With the right structuring, however, project financing can already play a role in primarily blue but also green hydrogen projects. For example:

  • Grey-to-blue hydrogen – As mentioned above, almost all current global hydrogen demand comes from existing refineries and fertilizer plants, often with captive or on-site hydrogen production. This creates an obvious starting point to upgrade existing hydrogen production units by adding carbon capture and storage (especially at or near geologically favourable locations for storage). The hydrogen produced already has a captive buyer and, where the blue hydrogen project is structured as a separate project from the rest of the refinery or plant, a project financing could increase the returns from such an upgrade by reducing the sponsor’s equity commitment and  and spreading the cost over a longer period. Such structures have the obvious cost benefit of allowing a quicker and wider roll-out of such technologies than using equity alone. As decarbonisation regulations continue to advance globally, we can expect more owners of refineries and fertilizer plants to look to blue hydrogen as a solution to reducing emissions, especially in the medium-term.
  • Blending – Many existing gas-fired power plants can operate on a blend of methane and some hydrogen with minimal (or even no) investment, thereby reducing the carbon intensity of electricity production at that plant. Such plants provide a perfect offtaker to a nearby small-to-medium scale green hydrogen project. The plant can buy all hydrogen produced from renewable energy but still use methane to supplement hydrogen if production or storage levels go down. As above, the plant’s incentive to purchase hydrogen at a higher price than methane would be to reduce its emissions. While there are likely to be some challenges with bankability of certain electrolyser technologies (as is the case with any new technology), the increased investment in these technologies means they are becoming more established by the day. Project finance has a long and distinguished history of facilitating the wide-spread roll-out of new technology in the energy sector (for example, the recent project financings of bi-facial solar panels) As we have seen with some of these types of projects, being near favourable geological structures such as existing caves where hydrogen can be stored, can significantly reduced the initial outlay, and make the project more attractive.
  • Hydrogen network PPPs – Widespread use of hydrogen will require efficient and effective means of transportation. In Europe and the UK that is most likely to take the form of gas pipelines. Many existing pipelines can handle a blend of methane and some hydrogen, but in order to transport pure hydrogen pipelines will need to be upgraded, replaced or newly constructed.
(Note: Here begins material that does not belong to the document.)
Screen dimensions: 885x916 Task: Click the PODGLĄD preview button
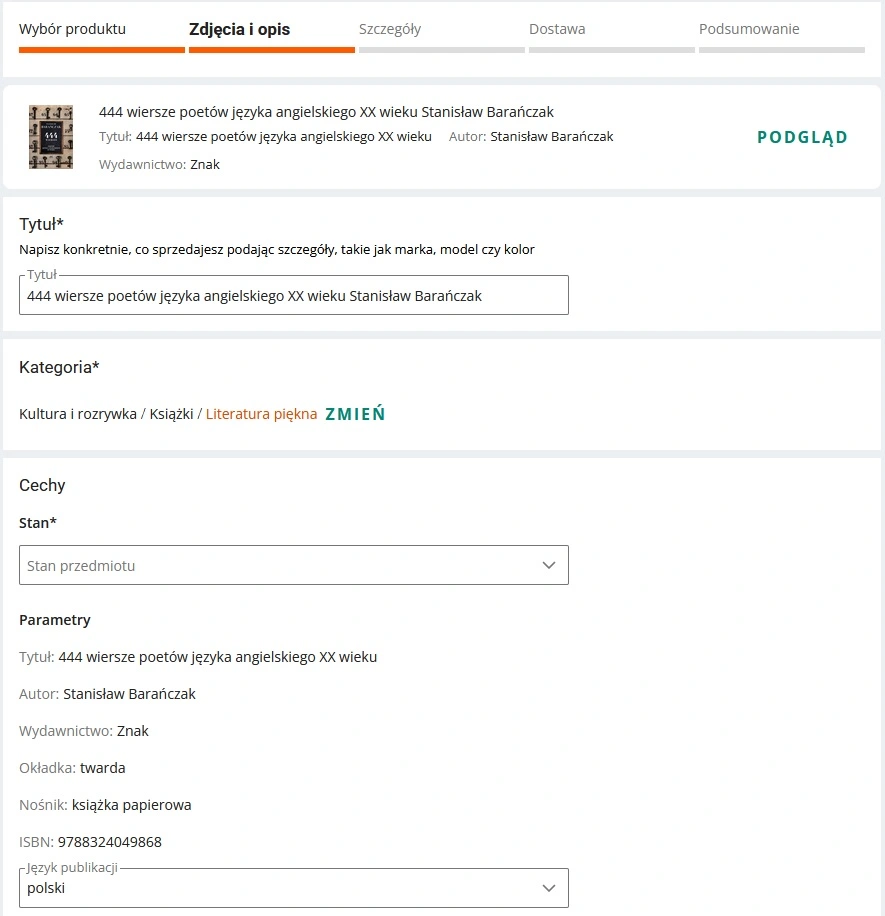click(802, 137)
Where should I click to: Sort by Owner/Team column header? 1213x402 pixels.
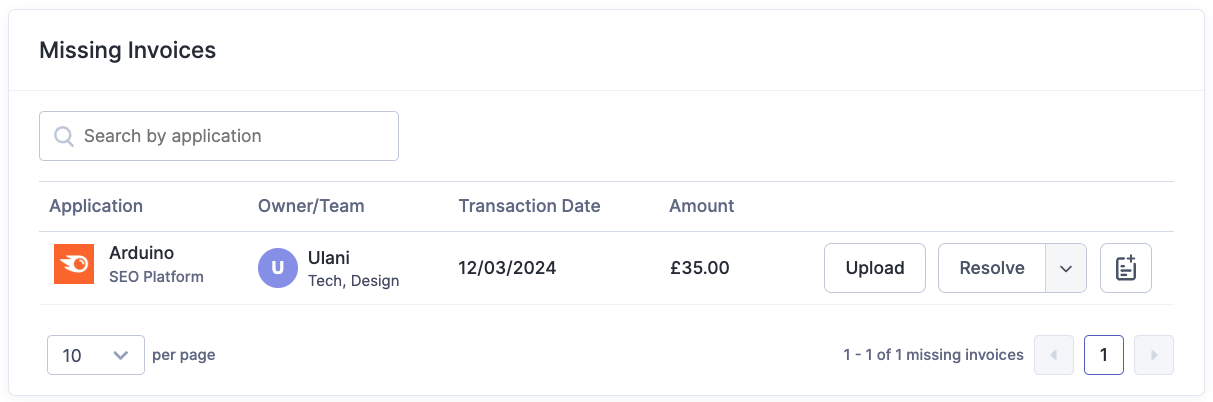tap(311, 206)
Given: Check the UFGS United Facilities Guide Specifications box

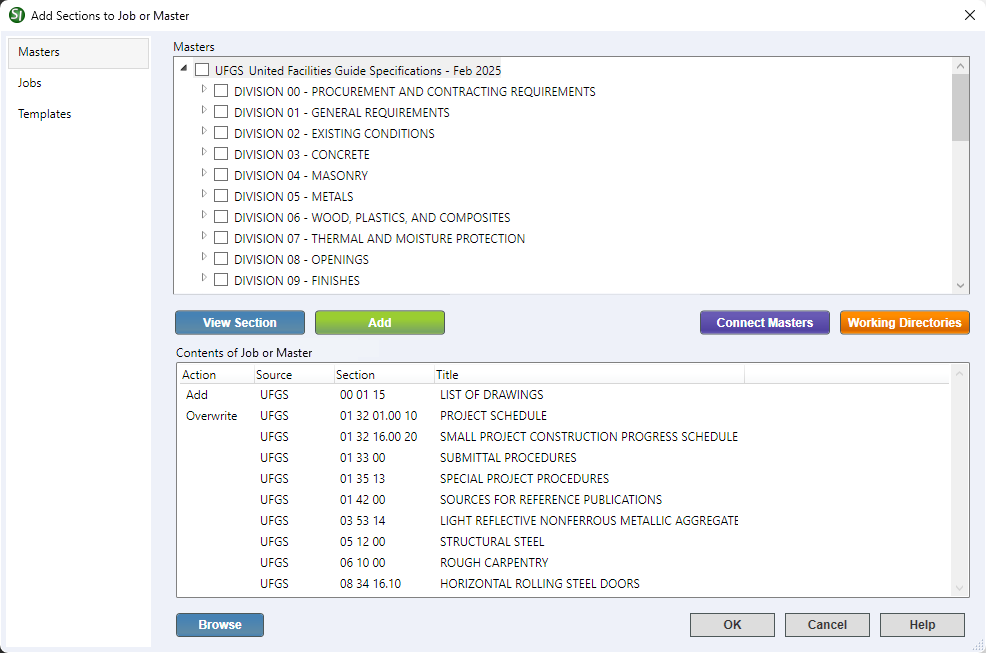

It is difficult to see how such upgrades, replacements and new pipelines could be constructed without direct government support. Thankfully, however, such projects lend themselves to government-led PPP projects and could follow traditional forms of PPP procurement and financing. As the European Union and the UK ramp up their hydrogen efforts, we could start seeing an increasing number of such initiatives to put in place the backbone of a hydrogen economy.

In summary, while some of the rhetoric around hydrogen mega-projects seems premature, project finance can have an important role to play even in the early stages of the development of the hydrogen economy. Forward-thinking sponsors who try to structure their hydrogen projects to enable project financing are increasingly likely to find a range of project financiers eager to support the energy transition and invest the time and effort to help make these projects happen.



[2] “Comparison of Alternative Marine Fuels”, DNV-GL, Report No: 2019-0567, Rev. 3 dated 2019-07-05

[3] Note, however, that hydrogen is significantly lighter per MJ than diesel and even LNG.